Most helpful critical review
3 of 5 people found the following review helpful
If Aliens Hunting Squirrels And Talking To Garbage Cans Is Something You'd Like, This Movie's For You
on August 17, 2010
"Morons From Outer Space" is a great concept for a parody. Four daft aliens crash their "Podule" on Earth due to their own incompetence. Earthlings are prepared to accept their hyperintelligence as a given, but they are collectively as dumb as a box of hair. Most of the comedy is very broad with occasionally amusing bits of satire thrown in (particularly related to the Cold War.) For instance, when the alcohol-guzzling space loons crash their ship in England, they do so on the M1 motorway, causing a substantial traffic snarl. What is the punch line to the scene? After being nearly run down by the Podule, one motorist says to another "I think he was Belgian." Hilarious, no?
The aliens are split into a group of three, Julian Tope (Paul Bown,) Sandra Brock (Joanne Pearce,) and Desmond Brock (Jimmy Nail) who are staggeringly imbecilic. The humor associated them was so sub-Benny Hill I could almost not take it (don't miss the hilarity of the exploding cooker scene.) The remaining moron in question, Bernard (Mel Smith,) is actually only slightly mentally-deficient, but spends the bulk of the film in a mental hospital (not funny,) talking to garbage cans (somewhat funny the first couple of times, not so funny thereafter,) and trying to get his former friends to acknowledge him (oh, the pathos.) Obviously there's a lesson in there about the meaning of true friendship, but it's pointless in a farce of this nature. Throughout this movie I couldn't think of Mel Smith as anything other than an actor trying to do his best John Candy impression in a film that would have actually been suitable to Candy's choice of roles. I think Smith and Griff Rhys Jones who plays Graham Sweetley can be quite talented writers and performers (much better than John Candy,) but their efforts here come up way short.

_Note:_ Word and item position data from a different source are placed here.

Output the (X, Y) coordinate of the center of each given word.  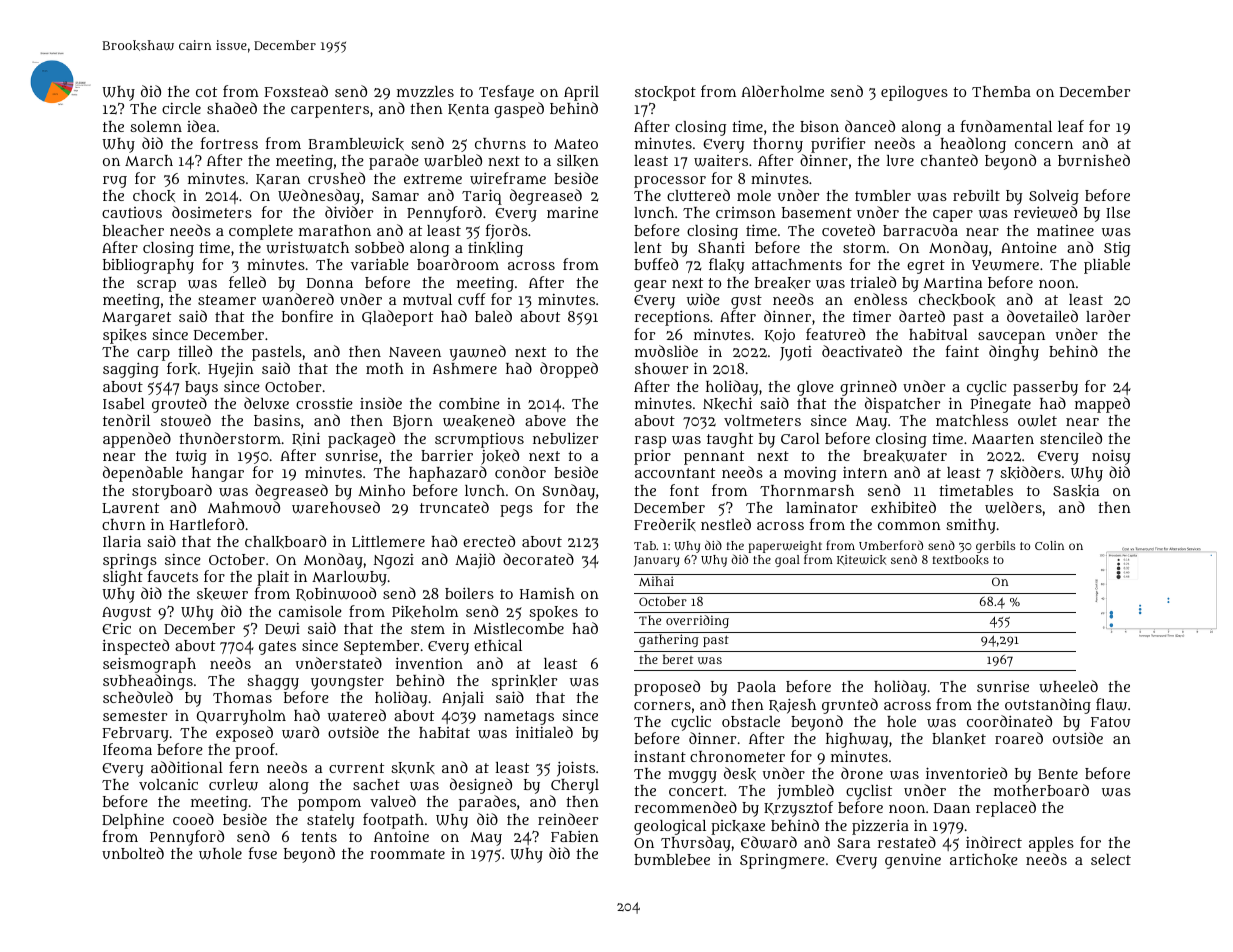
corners (662, 706)
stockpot (665, 93)
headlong (973, 145)
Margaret (136, 319)
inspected (135, 647)
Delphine (133, 821)
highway (857, 740)
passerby (1045, 388)
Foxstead (296, 91)
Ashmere (465, 368)
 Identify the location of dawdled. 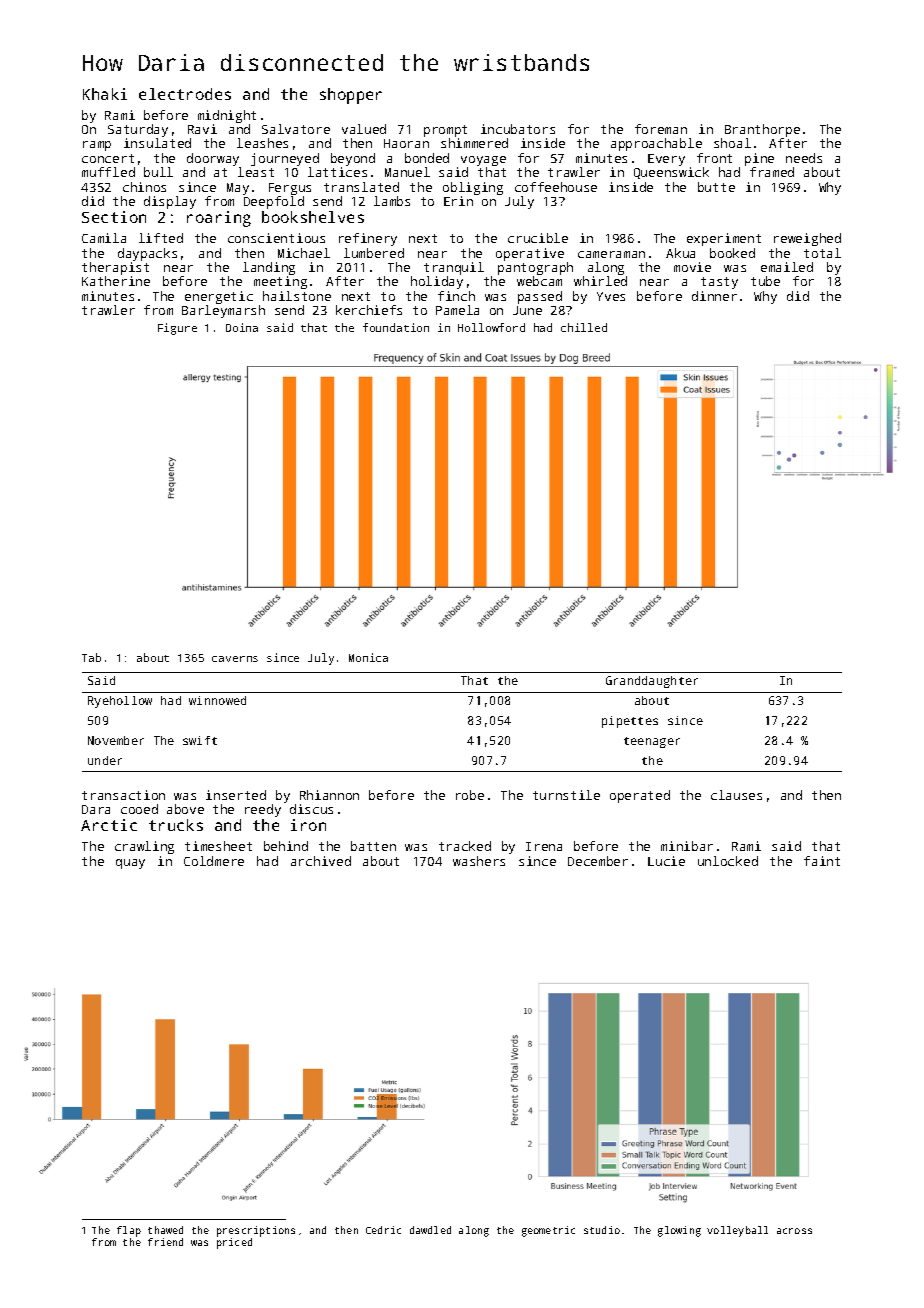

There were a few touches in the writing that were quirky and funny (e.g. "When you're in the tub and a man-eating spider crawls out of the faucet, you don't ask him to pass you the soap.") There were even a few funny satirical concepts, as when Bernard defeated the asylum employees who tormented him with an "Iron Maiden" album by wearing earplugs. Sadly though, for each amusing moment there are a hundredfold more like the execrable worst ping pong lesson ever.
There are a few nuggets of humor in here, but while I love British cinema and television, and I love satire and comedies, this is less playful than it is painful.